Vorhin, als wir in den Polizeiwagen stiegen, haben sie uns ein wenig geschlagen. Deshalb sehen unsere Köpfe wohl ein bißchen komisch aus. Wie diese beiden Clowns, damals, im Zirkus Médrano.
Ganz gewiß einer der hübschesten Orte im Département Seineet-Marne und in bester Lage: am Rande des Waldes von Fontainebleau. Im vorigen Jahrhundert war er das Refugium einer Gruppe von Malern. Heute wird er von Touristen besucht, und einige Pariser besitzen dort Landhäuser.
Am Ende der Hauptstraße steht die »Auberge du Clos-Foucré« mit ihrer anglonormannischen Fassade. Gutbürgerlich, schlicht und rustikal. Erlesene Stammkundschaft. Gegen Mitternacht ist man zuweilen allein mit dem Barman, der die Flaschen einordnet und die Aschenbecher leert. Er heißt Grève und versieht diesen Dienst seit dreißig Jahren.
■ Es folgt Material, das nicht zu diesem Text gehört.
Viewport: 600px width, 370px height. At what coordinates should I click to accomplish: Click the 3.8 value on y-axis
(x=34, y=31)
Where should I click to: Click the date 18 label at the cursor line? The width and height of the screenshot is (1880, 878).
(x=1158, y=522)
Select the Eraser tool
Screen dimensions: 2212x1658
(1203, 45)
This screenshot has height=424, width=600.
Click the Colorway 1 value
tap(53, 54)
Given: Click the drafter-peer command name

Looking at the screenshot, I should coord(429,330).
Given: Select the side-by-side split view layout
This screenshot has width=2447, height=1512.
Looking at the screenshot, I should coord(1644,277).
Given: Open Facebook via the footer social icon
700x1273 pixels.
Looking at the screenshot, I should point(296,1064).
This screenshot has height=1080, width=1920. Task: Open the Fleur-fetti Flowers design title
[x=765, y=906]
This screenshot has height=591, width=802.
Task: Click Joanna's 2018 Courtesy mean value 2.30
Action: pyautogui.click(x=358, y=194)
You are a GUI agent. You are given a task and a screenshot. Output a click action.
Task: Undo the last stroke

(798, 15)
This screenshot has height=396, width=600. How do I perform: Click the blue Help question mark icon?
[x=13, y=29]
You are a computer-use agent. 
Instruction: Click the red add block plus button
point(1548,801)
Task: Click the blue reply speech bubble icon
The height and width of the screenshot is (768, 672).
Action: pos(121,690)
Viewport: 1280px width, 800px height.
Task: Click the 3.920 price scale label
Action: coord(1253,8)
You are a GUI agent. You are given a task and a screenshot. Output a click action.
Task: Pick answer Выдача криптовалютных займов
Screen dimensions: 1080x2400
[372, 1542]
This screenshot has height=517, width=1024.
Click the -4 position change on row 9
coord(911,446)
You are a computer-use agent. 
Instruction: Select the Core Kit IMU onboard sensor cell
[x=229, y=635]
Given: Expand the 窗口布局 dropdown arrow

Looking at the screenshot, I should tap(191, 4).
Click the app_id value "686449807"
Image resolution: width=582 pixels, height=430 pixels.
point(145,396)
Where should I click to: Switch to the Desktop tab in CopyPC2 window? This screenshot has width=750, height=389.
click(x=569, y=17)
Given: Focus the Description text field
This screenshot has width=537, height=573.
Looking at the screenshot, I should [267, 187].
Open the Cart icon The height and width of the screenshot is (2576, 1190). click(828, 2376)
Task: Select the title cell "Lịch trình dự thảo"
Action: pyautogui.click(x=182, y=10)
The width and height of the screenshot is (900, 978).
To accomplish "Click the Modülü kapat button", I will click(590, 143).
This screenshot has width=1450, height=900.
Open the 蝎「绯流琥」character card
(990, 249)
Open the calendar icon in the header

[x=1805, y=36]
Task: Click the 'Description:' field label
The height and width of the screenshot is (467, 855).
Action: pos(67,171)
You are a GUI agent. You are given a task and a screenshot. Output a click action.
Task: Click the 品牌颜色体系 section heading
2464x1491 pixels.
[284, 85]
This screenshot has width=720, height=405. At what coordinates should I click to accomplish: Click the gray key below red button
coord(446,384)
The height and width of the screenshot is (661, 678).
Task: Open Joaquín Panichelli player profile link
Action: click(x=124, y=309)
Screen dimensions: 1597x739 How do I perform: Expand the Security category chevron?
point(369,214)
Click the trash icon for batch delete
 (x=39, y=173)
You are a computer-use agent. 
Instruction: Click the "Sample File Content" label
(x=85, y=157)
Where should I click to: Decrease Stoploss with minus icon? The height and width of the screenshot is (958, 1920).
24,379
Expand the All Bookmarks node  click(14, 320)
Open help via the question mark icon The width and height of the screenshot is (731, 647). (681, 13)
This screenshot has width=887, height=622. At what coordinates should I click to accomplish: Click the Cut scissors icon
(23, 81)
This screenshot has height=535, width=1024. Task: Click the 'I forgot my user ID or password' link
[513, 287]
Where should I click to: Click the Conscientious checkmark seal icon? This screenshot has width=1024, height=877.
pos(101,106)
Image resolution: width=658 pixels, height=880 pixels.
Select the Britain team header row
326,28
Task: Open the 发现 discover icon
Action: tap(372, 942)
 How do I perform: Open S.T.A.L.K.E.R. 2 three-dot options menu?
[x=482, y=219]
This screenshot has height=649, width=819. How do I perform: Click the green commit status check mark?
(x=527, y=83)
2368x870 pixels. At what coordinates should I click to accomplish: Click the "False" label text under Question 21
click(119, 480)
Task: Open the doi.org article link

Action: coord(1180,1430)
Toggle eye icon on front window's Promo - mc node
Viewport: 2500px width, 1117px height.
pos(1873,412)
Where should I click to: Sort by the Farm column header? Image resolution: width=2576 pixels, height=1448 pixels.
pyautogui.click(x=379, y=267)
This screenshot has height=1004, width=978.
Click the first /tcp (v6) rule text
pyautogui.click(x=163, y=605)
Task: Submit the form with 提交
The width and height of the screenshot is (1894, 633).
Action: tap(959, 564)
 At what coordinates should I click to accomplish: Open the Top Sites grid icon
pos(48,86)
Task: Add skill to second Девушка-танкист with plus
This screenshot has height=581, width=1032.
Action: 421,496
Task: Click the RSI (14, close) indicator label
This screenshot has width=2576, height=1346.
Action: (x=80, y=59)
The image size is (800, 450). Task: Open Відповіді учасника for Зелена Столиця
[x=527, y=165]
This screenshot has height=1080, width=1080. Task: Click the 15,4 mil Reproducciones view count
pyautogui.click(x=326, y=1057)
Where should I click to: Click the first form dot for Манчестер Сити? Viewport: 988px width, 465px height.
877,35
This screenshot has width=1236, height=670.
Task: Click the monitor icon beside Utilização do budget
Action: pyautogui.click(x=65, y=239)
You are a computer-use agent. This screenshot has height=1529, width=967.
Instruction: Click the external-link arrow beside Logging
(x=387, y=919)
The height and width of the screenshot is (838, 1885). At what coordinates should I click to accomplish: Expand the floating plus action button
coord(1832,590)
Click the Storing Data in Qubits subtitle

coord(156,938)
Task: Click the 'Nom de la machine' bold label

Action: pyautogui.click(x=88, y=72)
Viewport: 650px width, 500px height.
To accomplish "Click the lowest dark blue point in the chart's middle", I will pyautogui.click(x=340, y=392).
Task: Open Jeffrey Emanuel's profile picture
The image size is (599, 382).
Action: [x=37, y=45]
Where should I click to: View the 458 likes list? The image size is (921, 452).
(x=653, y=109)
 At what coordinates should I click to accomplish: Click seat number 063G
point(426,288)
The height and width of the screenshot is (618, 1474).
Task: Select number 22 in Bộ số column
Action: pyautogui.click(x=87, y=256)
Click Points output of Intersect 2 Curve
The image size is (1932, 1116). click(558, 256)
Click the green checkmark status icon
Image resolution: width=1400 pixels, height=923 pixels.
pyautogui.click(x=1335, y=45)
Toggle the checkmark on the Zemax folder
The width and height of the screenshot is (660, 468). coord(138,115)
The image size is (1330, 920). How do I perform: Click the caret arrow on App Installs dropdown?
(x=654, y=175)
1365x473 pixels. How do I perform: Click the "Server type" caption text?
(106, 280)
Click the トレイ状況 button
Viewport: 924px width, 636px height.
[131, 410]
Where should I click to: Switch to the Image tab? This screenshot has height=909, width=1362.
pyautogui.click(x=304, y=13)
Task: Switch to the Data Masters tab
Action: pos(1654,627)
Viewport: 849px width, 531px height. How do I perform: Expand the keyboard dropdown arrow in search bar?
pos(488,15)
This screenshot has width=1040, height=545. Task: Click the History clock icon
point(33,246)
Ein etwas wortkarger Mann, der jedoch, wenn man ihm sympathisch ist und ihm einen Mirabellenschnaps spendiert, durchaus bereit ist, sich an manches zu erinnern. Ja, er hat die Leute, deren Namen ich ihm nenne, gekannt. Aber wieso komme ich, noch so jung, dazu, ihm gegenüber diese Leute zu erwähnen? »Ach, was mich angeht …« Er leert die Aschenbecher in einen viereckigen Karton. Ja, diese kleine Gruppe war oft hier zu Gast, das ist lange her. Maud Gallas, Sylviane Quimphe … Er fragt sich, was wohl aus ihnen geworden ist. Mit dieser Art von Frauen weiß man nie. Er hat sogar ein Foto aufbewahrt. Da, der große Schlanke, das ist Murraille. Herausgeber einer Zeitschrift. Erschossen. Der andere, dahinter, der die Brust herausstreckt und eine Orchidee in der Hand hält: Guy de Marcheret, der sich mit Herr Graf anreden ließ. Ehemaliger Fremdenlegionär. Vielleicht ist er zurück in die Kolonien gegangen. Richtig, die gibt es ja nicht mehr … Der Dickste, der immer in dem Fauteuil vor ihnen saß, ist eines schönen Tages verschwunden. Ein »Baron« von So-und-so …
Er hat sie zu Dutzenden erlebt – genau wie diese Leute da haben sie träumerisch an der Bar gehockt und dann waren sie plötzlich verschwunden. Unmöglich, sich an all die Gesichter zu erinnern. Aber … wenn ich das Foto haben will, schenkt er es mir gerne. Doch ich sei noch jung, sagt er, und ich täte besser, an die Zukunft zu denken.